Le dimanche matin, ma compagne et moi bifurquâmes vers l’extérieur, vers ces chemins qui montent, vers ces montagnes qui appellent, vers ces paysages grandioses. Nous franchîmes le pont qui surplombe le Lanjarón et empruntâmes les premiers lacets de pierraille, prêts pour l’enfer, déjà fouettés par les rayons de soleil. Il n’était que dix heures trente et déjà les rares coins d’ombre se rétractaient. J’avais le souffle court, je ne me sentais pas au mieux, mais plus nous nous élevions, moins je ressentais le besoin de faire des pauses. Les trois kilomètres et demi de montée constante jusqu’à plus de mille cent cinquante mètres d’altitude, couplés au harcèlement du soleil, n’eurent pas raison de ma volonté.
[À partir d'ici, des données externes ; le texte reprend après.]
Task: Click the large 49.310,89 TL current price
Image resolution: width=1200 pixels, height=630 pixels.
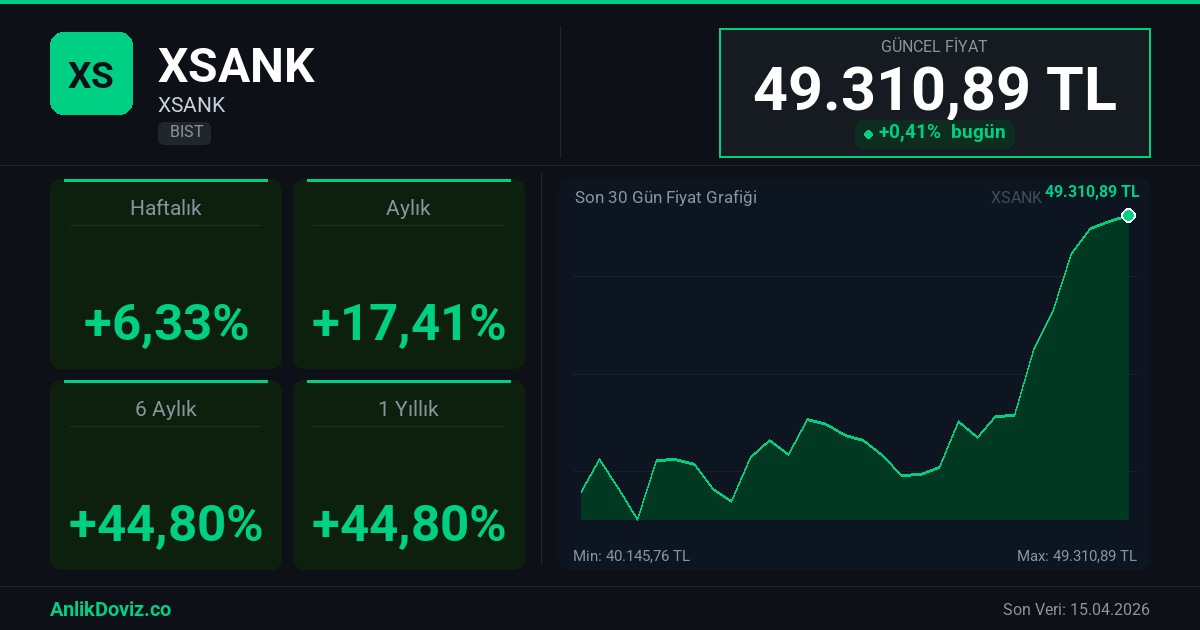Action: [x=934, y=90]
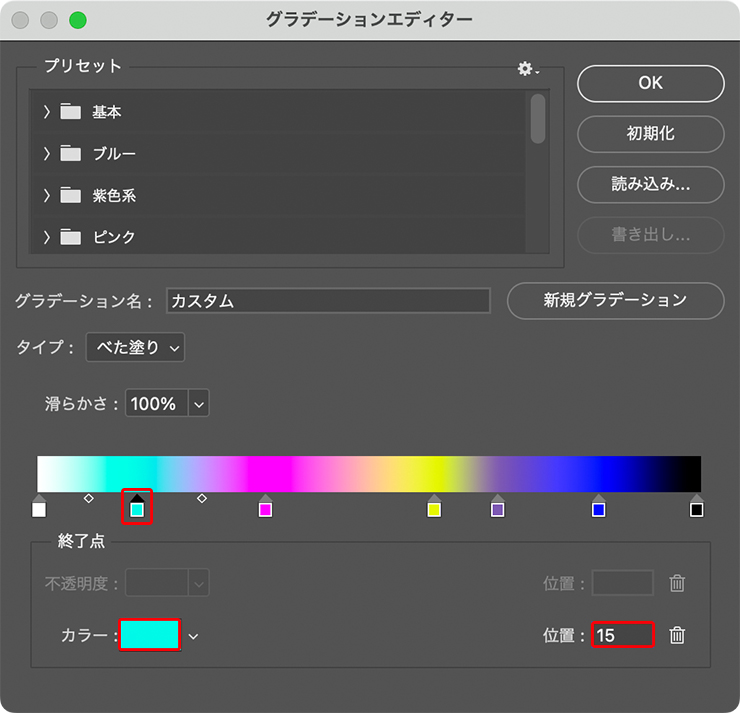Select the white color stop at gradient start
This screenshot has height=713, width=740.
(x=39, y=509)
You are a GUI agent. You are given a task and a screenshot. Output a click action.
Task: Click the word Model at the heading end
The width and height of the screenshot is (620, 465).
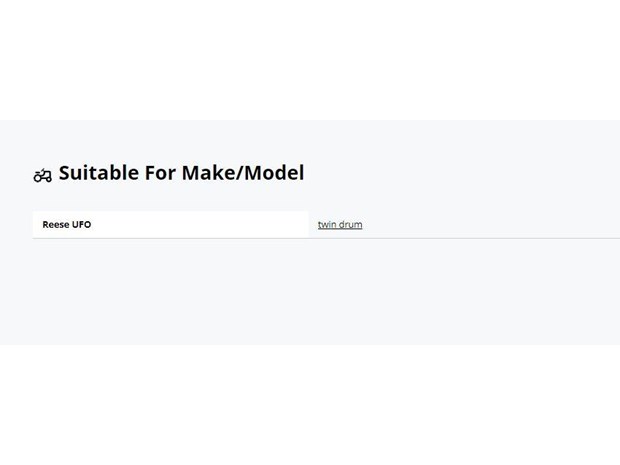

La route ne suivrait pas éternellement les indications du chemin balisé conduisant, après dix-neuf kilomètres de montée, à un pic dont j’ai oublié le nom ; aussi devions-nous rester attentifs au moindre croisement. Nous franchîmes deux ruisselets qui barraient notre route (la Fuente Mate Marques et la Fuente de la Luz). Nous savions que nous avions atteint le sommet de notre promenade, mais nous n’apercevions aucun chemin balisé qui offrait une redescente vers le Lanjarón. Nous continuâmes l’ascension sur deux cents mètres, puis nous revînmes sur nos pas, vers un arbre auprès duquel ma compagne semblait avoir vu une ouverture. Près de là, un cairn (ou une montjoie, bref une superposition artificielle de pierres indiquant un endroit particulier) attira mon attention. Nous nous aventurâmes dans le sentier broussailleux.

La végétation était dense, la pente escarpée ; nos chaussures menaçaient à tout moment de glisser et de nous entraîner des dizaines de mètres en contrebas. Nous ignorions si nous faisions fausse route ; je me demandais, en repoussant les branchages et en évitant que les ronces ne signent mes jambes, si ce chemin aux herbes jaunes et écrasées avait été ouvert par l’homme ou l’animal. La pente était si abrupte que la remontée me semblait hypothéquée. Alors nous piquions toujours plus vers le Lanjarón, prudemment, en croisant les doigts, et nous entendions le chant des flots se rapprocher. Nous gagnâmes des rochers qui paraissaient marquer la fin de la piste et l’échec de l’entreprise, mais ceux-ci débouchaient sur une épingle où un petit escalier naturel offrait une dernière rampe vers le cours d’eau. S’épanouissant à l’ombre de la falaise que nous venions de descendre, le Lanjarón se dévoilait enfin à nous. L’aire était calme, inoccupée, propice au pique-nique. Cependant nous n’avions emporté aucune nourriture avec nous et il nous restait encore sept kilomètres d’aventure.

Après quelques photos, nous franchîmes les flots et suivîmes les acequias qui bordaient l’autre rive. Les vues sur la vallée valaient le détour. Ce passage faisait de la randonnée une des plus belles de ma vie.

L’heure des dangers arriva. Par deux fois, il nous fallut passer entre le précipice à gauche et un mur rocailleux à droite qui, par sa gourmandise d’espace, nous empêchait de nous tenir droits sur le fossé d’irrigation.

Un peu plus loin, au moment de franchir un pont bordé de fougères, ma compagne cria.

« Tu as vu ? »

Avec ses mains, elle m’indiqua la taille du serpent qui venait de plonger dans les broussailles : cinquante centimètres de long, une demi-douzaine de centimètres d’épaisseur. Elle jeta une pierre dans les plantes sèches avant de franchir le pont en courant. Cela faisait des années que je guettais les serpents lors de mes randonnées en Andalousie, sans jamais en voir, et encore aujourd’hui je n’avais pas quitté le sol des yeux pour ne pas me faire surprendre, mais celui-là je ne l’avais pas vu non plus. Je fus d’autant plus vigilant lors des kilomètres qui suivirent, mais je ne perdis pas mon humour pour autant. Je fis remarquer à ma compagne qu’elle avait poussé des hurlements bien plus stridents et effrayés en début de randonnée quand des criquets sous son charme lui avaient sauté sur l’épaule.

La fin de route, chaude et monotone, comptait peut-être une heure en trop, mais le repas à la terrasse de la Bodega de Lanjarón n’en fut que meilleur.